After writing about Peggy Noonan’s observation that the American dream turned from a set of ideals to material things, it got me thinking about how mature, wealthy societies resemble retired people who have left their productive years behind them and are primarily concerned with preserving their living standards through retirement on the wealth they managed to accumulate in those productive years — with a couple critical differences.
One, retired people are aware of their limited nest eggs.
Two, they understand that by preserving their life style they are consuming their wealth, rather than creating more.
Once nations, states, counties or cities get wealthy enough, it seems like a great deal of attention and energy goes into preserving and extending what previous generations would have considered luxuries to everyone as basic rights.
This thought triggered when I recently read something that suggested that the USA was behind the times because it does not yet have government-mandated paid family medical leave.
Sounds good, but that’s a consumption of resource, not a creator of it.

* [How to complete this task] Carry on the passage comparing wealthy societies to retirees, beginning after its final sentence.

* [Records shown]
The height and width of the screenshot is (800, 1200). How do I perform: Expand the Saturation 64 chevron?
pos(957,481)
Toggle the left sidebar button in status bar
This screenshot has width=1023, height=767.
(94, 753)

* [Answer space]
We seem to understand that when we look at it on the individual level. An alternative to paid family medical leave is to expect people who are planning families and want to take time off when their children are born, to arrange their affairs to do so. That might mean saving up so they will have funds to pay bills while they take time off, buying a smaller house, getting by with one less 50″ TV — or whatever.
We know that when new Daddy and Mommy take off 4 weeks and uses their savings to pay bills, that they are consuming resources. However, push that expectation for savings to their employers with paid family leave and — poof — some see that as adding value to society, as if the employers’ pockets are an unlimited magical fountain that can be tapped to provide the acceptable living standard.
But, every time we go to the magical fountains of employer or taxpayer wallets, we put our nation more in retirement and hamper the very processes that created the wealth that made these luxuries possible in the first place.
Whether the ‘right’ is guaranteeing everyone a living wage, making sure everyone has a comfortable retirement, a free education, resources to make it through a period of unemployment, “free” medical care — we very rarely recognize these as consumption of the nest eggs built by productivity of the free market.
We rarely consider that our relatively recent ancestors would have considered such things as kingly luxuries or why it is that we can even afford to be talking about such things.
Reposted: This is a repost of an earlier post from a few days ago. There were some technical difficulties in readers that I could not figure out how to correct, so I thought it best to delete that post and try again.